I DO NOT WANT TO DEAL WITH MEASLES. Please don't give it to me. If you think you've been exposed, please let me know which rooms you've walked into recently so I can avoid the airborne droplets. As always, do keep inviting me to events and let me decide whether or not to show up instead of making that decision for me.

I don't want this thread to devolve into angry jabs, I just think it's extremely important that people have a face to put with this situation. It is very real.

***EDIT 4/26: My doctor and I discussed this issue further and he concluded that at my current level of immunosuppression, the risk of me catching measles at this time was more concerning than the possible side effects from the vaccine. I was admittedly a bit nervous because the MMR vaccine is live, but I got it four days ago and haven't yet noticed any complications beyond being extra exhausted. I am relieved that I have the added protection (even though it might not work as well because I'm immunosuppressed.)

Friday, April 18, 2014

Conversation: No Need For Fear

Of all the adjectives in all the world, my life cannot be described as boring. It is captivating and complicated and swings from exhilarating to tragic at mind-boggling intervals (not just because I'm bipolar, heh). I have heard that it can sometimes be difficult to know what to say to me based on all of that. Examples include: Your energy is so intense that I'm afraid to approach you; Frankly, disabilities scare me; I have no idea what to say to someone who's lost a child when mine is standing right here; I don't know how so many terrible things could actually happen to one person; etc. Those are all valid feelings and I understand them. In this society, most of us are simply not taught how to navigate other people's difficult times. I've had lots of practice on both sides and I still sometimes feel lost and awkward when it comes to others.
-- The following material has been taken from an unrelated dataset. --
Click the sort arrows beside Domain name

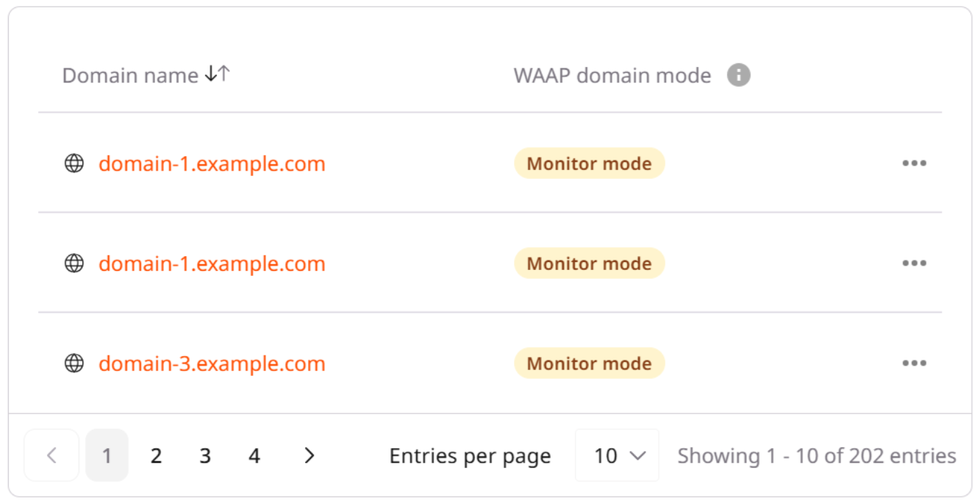217,74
It's true that I don't have a lot of energy to use at any given time, but I am a person who would much rather address important topics than not talk about them at all. Forever ignoring major issues is not my style.

Please don't be afraid to talk to me. Sincerely. About anything. Things have been this way for long enough that I'm an expert wave rider. If you have enough interest in my life to talk about it, why not speak with me directly? I wouldn't keep putting myself out here if I didn't welcome conversation. Through this lens, I've learned myriad life lessons and sharpened my sense of self-awareness. I'm not particularly fragile and there's no need for pity. I'll accept love, though! I love love.